Promoting Safety in an Aging Workforce

The makeup of the working population is changing. This shift in worker demographic is largely due to the lack of early retirement by the baby boomer generation. Whether these workers are coming out of retirement seeking full- or part-time work or simply staying in the workforce longer, there is a great need to manage and maintain this population safely and effectively. Who is an aging worker? There is no set age that represents an older worker. An aging worker can be defined by a variety of parameters. They are full-time and part-time workers; temporary and permanent; and can be found in almost any occupation. Older workers can be 45, 65 or even in their 70s.

As 76 million baby boomers continue to grow older, they are predicted to stay in or return to the workforce. According to the U.S. Bureau of Labor Statistics (BLS), the number of workers ages 55 and older will increase to 73% by 2020, while the number of younger workers will only grow 5%. Not only that, the BLS also reports that between 1977 and 2007, the employment of workers 65 and older increased 101% while total employment only increased 59%. For men over 65, the increase was 75% and for women it was as high as 147%. And the BLS expects this growth in aging workers to continue through the next decade. Age Discrimination in Employment Act The Age Discrimination in Employment Act of 1967 (ADEA) protects individuals who are 40 years of age or older from employment discrimination based on age. This applies to both employees and job applicants. Under ADEA, it is unlawful to discriminate against a person because of his/her age with respect to any term, condition or privilege of employment. This includes the processes of hiring, firing, promotion, layoff, compensation, benefits, job assignments and training. Benefits that come with experience Many employers are wary about hiring or even maintaining an aging workforce at their organization. But there are many possible benefits. Employers must consider the full range of economic implications of an aging workforce including both cost and productivity factors. There are financial implications that suggest that aging workers can reduce costs and increase productivity at the workplace:

  • Hiring or retaining older workers means enhanced skills such as experience, maturity and engagement stay in, or are added, to your organization.
  • Due to turnover costs being as much as 50% of an annual salary for many positions, the benefits of maintaining a stable workforce and avoiding turnover often exceed the increased compensation and benefits costs of aging workers.
  • Even though cognitive declines can occur with age, knowledge and experience in a field can offset this. Communication and decision-making skills acquired with experience at an organization can make up for a decline in manual dexterity.
  • Older workers are not more likely to get injured or sick than other workers. They also have fewer avoidable absences, a lower turnover rate and fewer work-related accidents than younger workers. But in the event that they have an accident on the job, they are much more likely to have a serious injury.

Addressing safety concerns Despite older workers having a lower injury rate, the fact that their work-related injuries tend to be much more serious than those incurred by their younger co-workers is a major safety concern. Age-related changes and declines can include:

  • Shorter memory
  • Slower reaction time
  • Decline in vision and hearing
  • Poor sense of balance
  • Denial of decreasing abilities

These limitations can lead to many injury types for older workers:

  • Falls caused by poor balance, decline in vision, slowed reaction time or other outside distractions.

*TASK DESCRIPTION*. Under the Age Discrimination in Employment Act, as the article on aging workers describes it, what age must individuals be to be protected? The material that comes next has no part in this work.

*STORED DATA*.
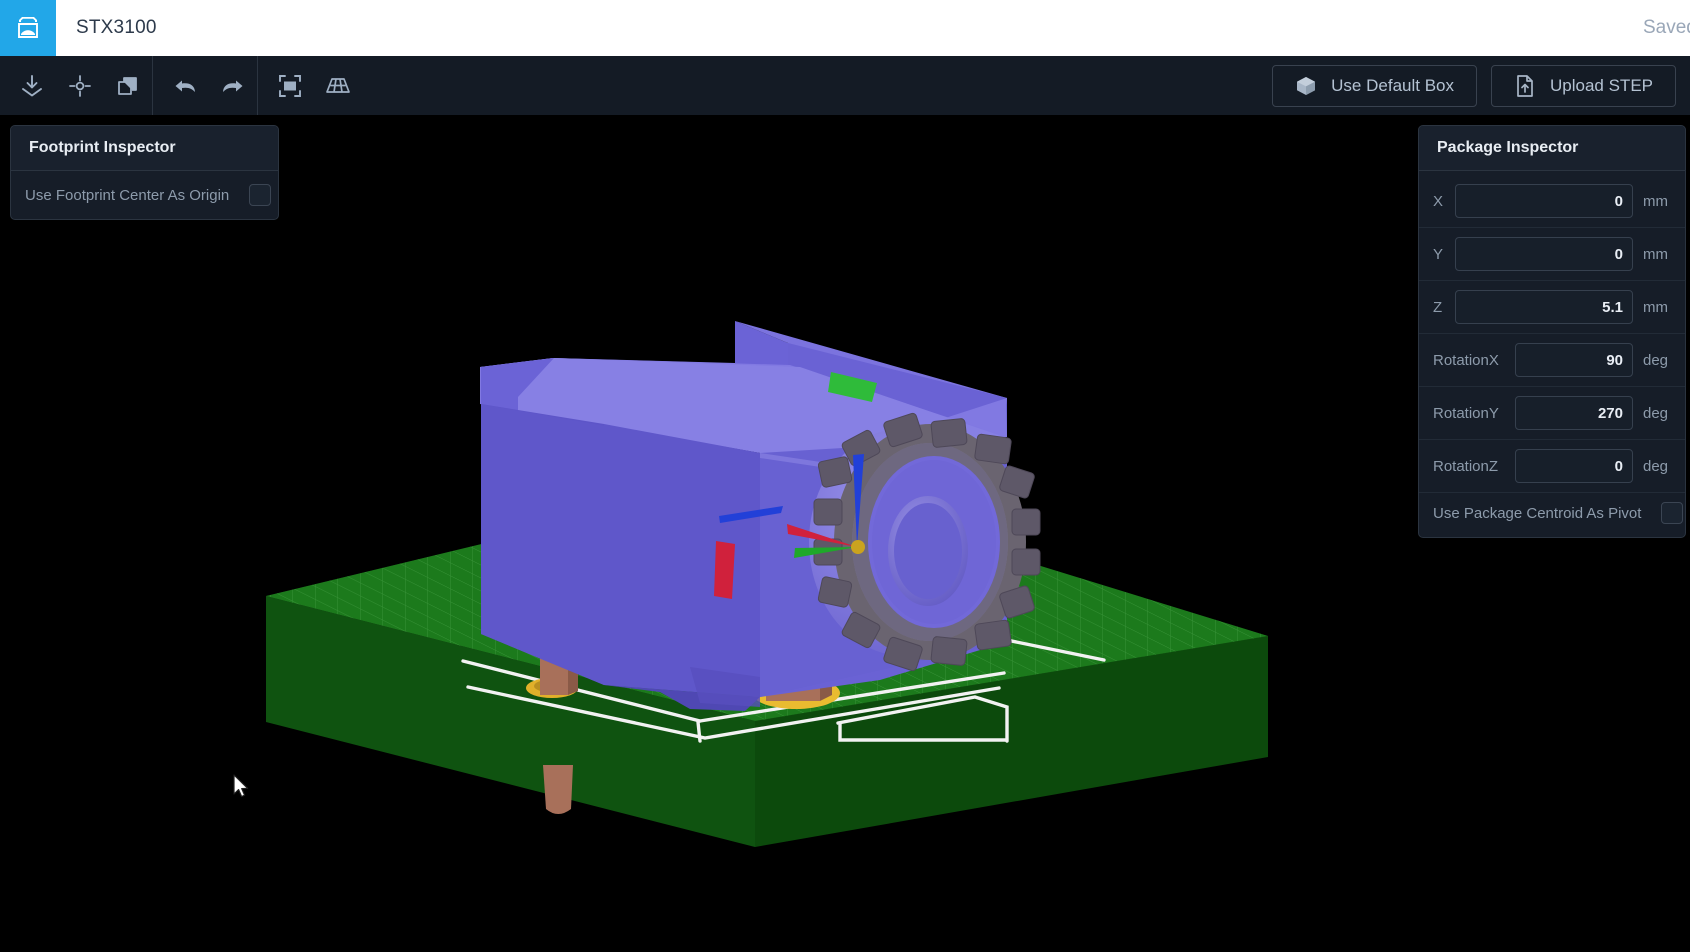  Describe the element at coordinates (1656, 413) in the screenshot. I see `rotation-y-unit: deg` at that location. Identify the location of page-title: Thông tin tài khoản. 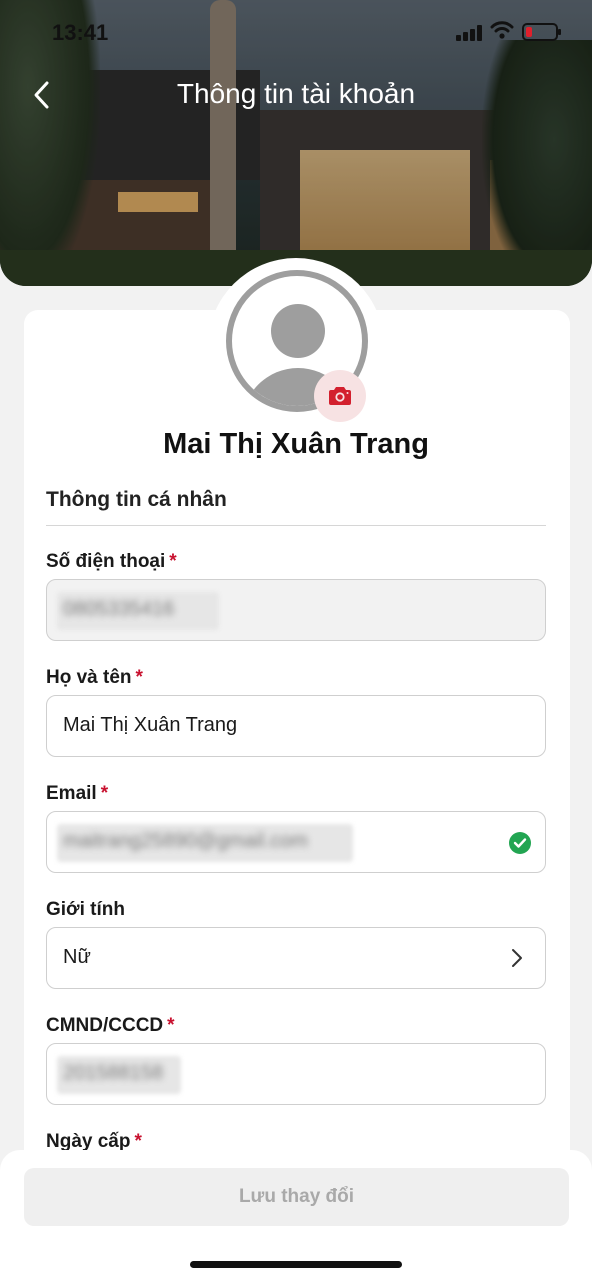
(296, 94).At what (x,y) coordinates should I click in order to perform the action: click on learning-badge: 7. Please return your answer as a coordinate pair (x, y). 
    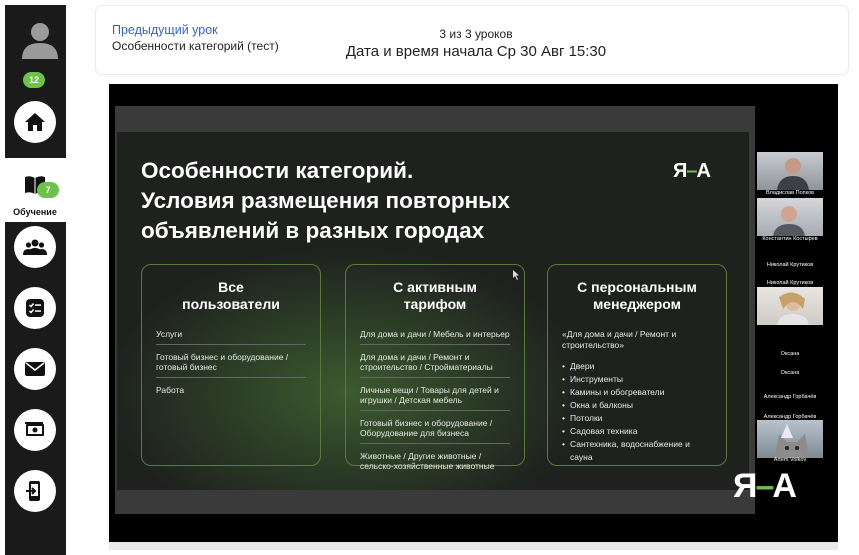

*ANSWER BOX*. 40 years of age or older.